Galerie Derouillon is proud to present Vojtěch Kovařík's first solo exhibition in Paris.
We all have experienced dreaming of wandering through a blurred landscape, surrounded by elements both familiar and strange. Vojtěch Kovařík's Hidden Garden is one of those environments that we seem to know, while always slipping from our grasp. The contours of its serpentine branches or wild herbs disappear around the massive figures that overlook us and then become the setting for their introspection.
The gods and heroes borrowed from Greek mythology that populate his paintings — Hercules, Artemis, Apollo — seem to have fallen from their pedestal. They have lost their legendary self-confidence and let their emotions show. What, or who are they thinking about? What feelings are tormenting them?
For his first solo exhibition in France, Vojtěch Kovařík continues his work on large-scale formats in this new series of paintings. The composition of the canvases is physical: he does not seek to establish rules or a harmony of lines but rather to defy the constraints of the canvas — as if he was trying to fit these giant bodies into intangible frames. An artificial frame is often even integrated into the canvas, traced and ornamented by the artist as an integral part of the composition. This rigidity is contrasted with his intuitive technique that creates the nuances of dreamlike backgrounds and models the bodies with subtle light effects. He works like a sculptor to make the figure emerge from a block and to model a body creating an impression of “still movement”. Vojtěch Kovařík thus exposes the constraints of his practice by giving life to figures struggling with their frames.
Born in 1993 in Czech Republic, Vojtěch Kovařík carries the multiple legacies of a generation born after the fall of the USSR with independence and openness to a globalized Western culture. The heroes of Greek mythology meet in his imagination Soviet brutalist sculptures as well as ultra-virile pop culture figures, from 1950s American peplum films to Hollywood blockbusters. The measured and harmonious classical antique canons evolve towards brutalist simplicity and deprivation. He thus gives substance to an Apollo sharing the harshness of the soldier at the Magnitogorsk Inner Front monument.

▶ _Data provided_
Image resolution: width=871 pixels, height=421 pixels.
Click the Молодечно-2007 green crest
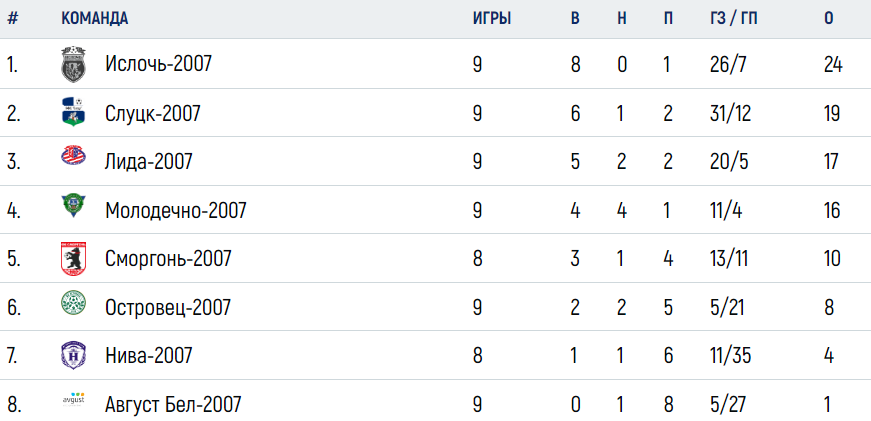[73, 206]
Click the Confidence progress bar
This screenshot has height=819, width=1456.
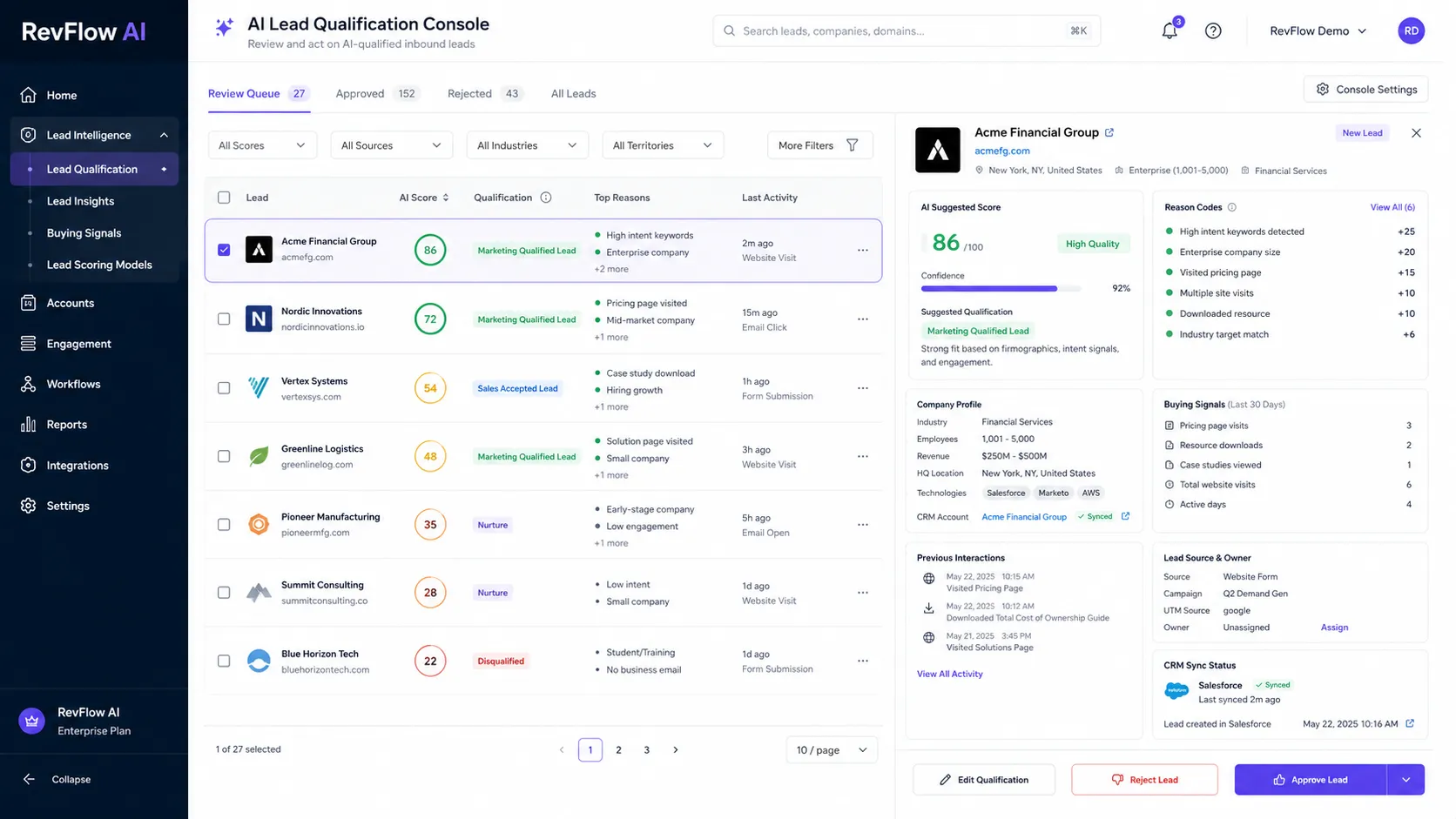tap(1001, 288)
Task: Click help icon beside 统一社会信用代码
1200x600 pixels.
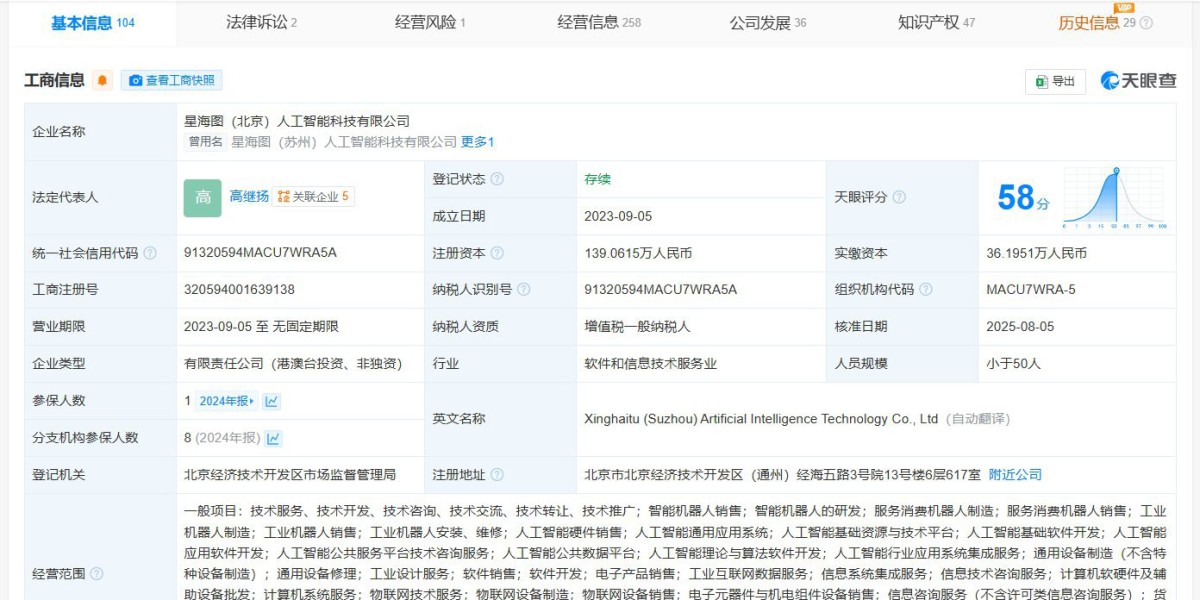Action: point(150,253)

▶ _Exercise requirements_
**a)** Summarize the Vojtěch Kovařík exhibition text in two sentences.
**b)** Return the passage of the Vojtěch Kovařík exhibition text from "For his first" to "with their frames.", copied with no changes.

▶ _Answers given_
**a)** Galerie Derouillon presents Vojtěch Kovařík's first solo exhibition in Paris, a new series of large-scale paintings in which Greek gods and heroes such as Hercules, Artemis and Apollo seem to have fallen from their pedestals and let their emotions show amid a dreamlike Hidden Garden. Born in 1993 in the Czech Republic, Kovařík composes his canvases physically, often integrating an artificial frame that his figures struggle against, and his imagination brings the heroes of Greek mythology together with Soviet brutalist sculptures and ultra-virile pop culture figures.

**b)**
For his first solo exhibition in France, Vojtěch Kovařík continues his work on large-scale formats in this new series of paintings. The composition of the canvases is physical: he does not seek to establish rules or a harmony of lines but rather to defy the constraints of the canvas — as if he was trying to fit these giant bodies into intangible frames. An artificial frame is often even integrated into the canvas, traced and ornamented by the artist as an integral part of the composition. This rigidity is contrasted with his intuitive technique that creates the nuances of dreamlike backgrounds and models the bodies with subtle light effects. He works like a sculptor to make the figure emerge from a block and to model a body creating an impression of “still movement”. Vojtěch Kovařík thus exposes the constraints of his practice by giving life to figures struggling with their frames.